DOSING

Verb

dosing

present participle of dose

Noun

dosing (plural dosings)

The administration of a dose

Anagrams

• Godins, digons, dingos, doings

Source: Wiktionary


DOSE

Dose, n. Etym: [F. dose, Gr. dare to give. See Date point of time.]

1. The quantity of medicine given, or prescribed to be taken, at one time.

2. A sufficient quantity; a portion; as much as one can take, or as falls to one to receive.

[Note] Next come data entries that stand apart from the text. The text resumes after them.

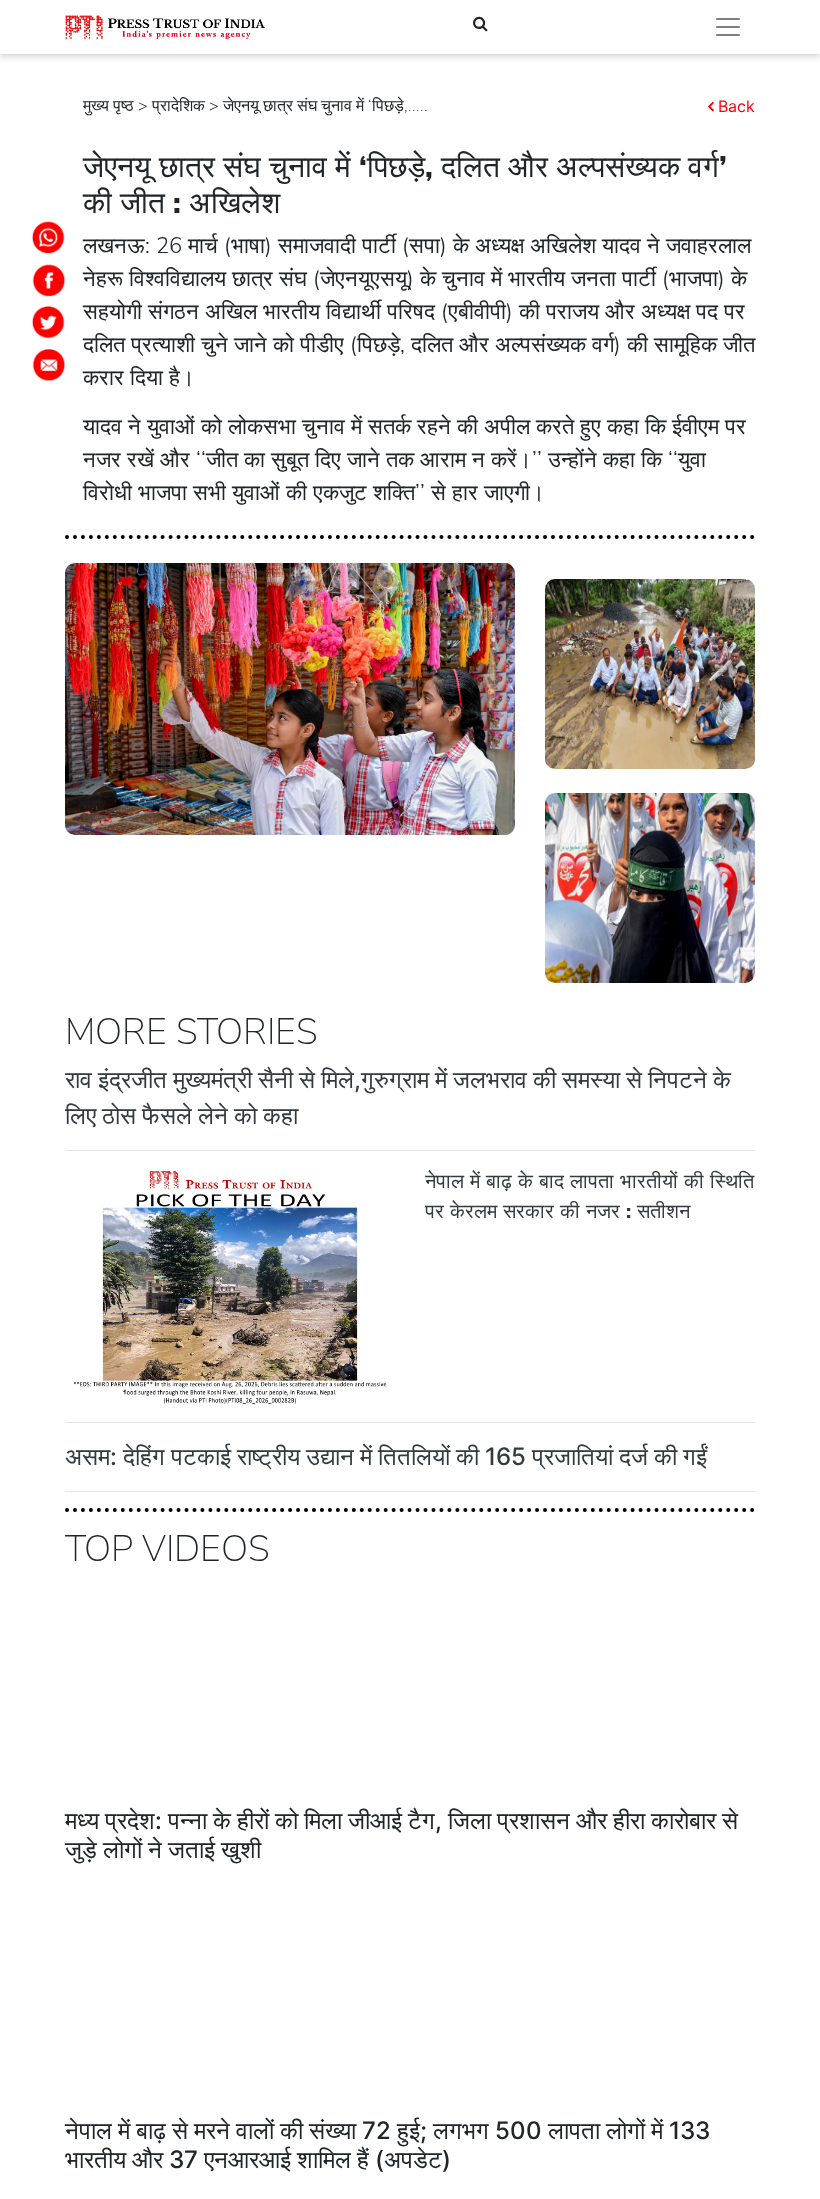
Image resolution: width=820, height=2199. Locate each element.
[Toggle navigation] (728, 27)
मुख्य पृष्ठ (108, 106)
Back (736, 106)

3. Anything nauseous that one is obliged to take; a disagreeable portion thrust upon one. I am for curing the world by gentle alteratives, not by violent doses. W. Irving. I dare undertake that as fulsome a dose as you give him, he shall readily take it down. South.

Dose, v. t. [imp. & p. p. Dosed; p. pr. & vb. n. dosing.] Etym: [Cf. F. doser. See Dose, n.]

1. To proportion properly (a medicine), with reference to the patient or the disease; to form into suitable doses.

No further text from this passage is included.